IRS regulations hold both you and your spouse accountable for tax liability on a jointly filed return, even if you were unaware at the time that your spouse failed to report all eligible income. If you are seeking a divorce in Colorado and have filed a joint tax return, you may be held responsible for debt on underreported income that your spouse accrued without your knowledge. Innocent Spouse Relief can get you out from under a debt that does not belong to you, if you file the form and the IRS approves it.
It is important to file the form and apply for relief even if your divorce decree states that the responsibility will lie solely with your former spouse. Once Innocent Spouse Relief takes affect, the IRS will only attempt to collect the applicable taxes, penalties, and interest from your former spouse. You should be aware that not all debt qualifies for this type of relief.

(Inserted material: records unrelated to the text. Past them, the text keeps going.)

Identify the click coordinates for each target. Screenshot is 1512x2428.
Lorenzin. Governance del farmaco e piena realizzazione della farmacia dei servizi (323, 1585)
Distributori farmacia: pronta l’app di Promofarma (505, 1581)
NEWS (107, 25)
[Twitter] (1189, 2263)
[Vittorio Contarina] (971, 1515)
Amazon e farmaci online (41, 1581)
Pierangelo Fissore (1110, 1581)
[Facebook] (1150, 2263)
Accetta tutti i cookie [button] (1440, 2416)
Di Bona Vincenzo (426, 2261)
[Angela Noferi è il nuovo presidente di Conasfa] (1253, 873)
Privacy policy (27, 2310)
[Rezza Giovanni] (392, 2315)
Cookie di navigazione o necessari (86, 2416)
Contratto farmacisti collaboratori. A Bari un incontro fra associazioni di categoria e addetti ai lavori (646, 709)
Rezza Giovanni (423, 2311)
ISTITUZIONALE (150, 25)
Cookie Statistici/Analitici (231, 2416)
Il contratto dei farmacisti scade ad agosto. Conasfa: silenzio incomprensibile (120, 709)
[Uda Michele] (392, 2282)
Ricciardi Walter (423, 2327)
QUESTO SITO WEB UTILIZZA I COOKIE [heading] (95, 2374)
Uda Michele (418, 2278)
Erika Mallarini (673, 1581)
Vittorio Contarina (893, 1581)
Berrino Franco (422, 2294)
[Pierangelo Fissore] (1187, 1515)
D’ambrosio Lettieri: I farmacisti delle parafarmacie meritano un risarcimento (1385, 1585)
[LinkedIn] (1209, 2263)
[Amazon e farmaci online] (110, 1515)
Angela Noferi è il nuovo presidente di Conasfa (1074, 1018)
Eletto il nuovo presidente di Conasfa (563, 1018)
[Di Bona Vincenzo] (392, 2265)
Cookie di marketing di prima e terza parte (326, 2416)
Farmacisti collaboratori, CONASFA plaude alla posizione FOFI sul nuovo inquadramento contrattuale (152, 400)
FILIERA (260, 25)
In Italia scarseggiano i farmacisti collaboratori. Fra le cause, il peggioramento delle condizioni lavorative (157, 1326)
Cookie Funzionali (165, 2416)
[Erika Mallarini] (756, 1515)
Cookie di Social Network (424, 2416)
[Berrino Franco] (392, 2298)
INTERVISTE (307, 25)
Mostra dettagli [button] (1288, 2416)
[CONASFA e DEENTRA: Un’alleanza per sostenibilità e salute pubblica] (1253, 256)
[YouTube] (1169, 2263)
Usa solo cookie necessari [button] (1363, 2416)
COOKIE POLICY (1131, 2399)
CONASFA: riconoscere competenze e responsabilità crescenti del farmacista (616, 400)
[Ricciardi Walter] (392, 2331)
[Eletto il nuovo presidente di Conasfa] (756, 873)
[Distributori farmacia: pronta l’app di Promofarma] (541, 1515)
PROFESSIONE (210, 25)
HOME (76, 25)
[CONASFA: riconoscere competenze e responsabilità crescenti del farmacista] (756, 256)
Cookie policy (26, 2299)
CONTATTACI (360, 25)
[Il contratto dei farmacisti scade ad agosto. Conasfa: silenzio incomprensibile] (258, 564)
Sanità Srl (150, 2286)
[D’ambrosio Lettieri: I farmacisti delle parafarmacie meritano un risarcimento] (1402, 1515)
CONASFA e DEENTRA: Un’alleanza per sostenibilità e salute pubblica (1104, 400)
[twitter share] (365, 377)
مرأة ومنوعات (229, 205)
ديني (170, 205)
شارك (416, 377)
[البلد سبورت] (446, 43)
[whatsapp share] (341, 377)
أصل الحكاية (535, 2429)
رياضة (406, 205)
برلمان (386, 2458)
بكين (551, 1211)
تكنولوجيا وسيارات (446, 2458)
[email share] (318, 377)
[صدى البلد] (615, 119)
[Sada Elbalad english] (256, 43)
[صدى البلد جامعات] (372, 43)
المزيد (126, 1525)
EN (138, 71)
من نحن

To qualify for Innocent Spouse Relief, you are required to meet the following conditions:
- You filed your taxes jointly with your spouse or former spouse.
- Your former spouse is shown to have understated tax for certain items.
- You can demonstrate that you had no knowledge of the understated tax when you signed the return.
- The IRS decided, after review, that it would be unfair to hold you responsible for the underreported tax.
When the IRS is considering granting you Innocent Spouse Relief, agents will weigh factors such as the impending divorce, whether your spouse deserted you, and whether or not you benefited in any way from the omission on the joint return.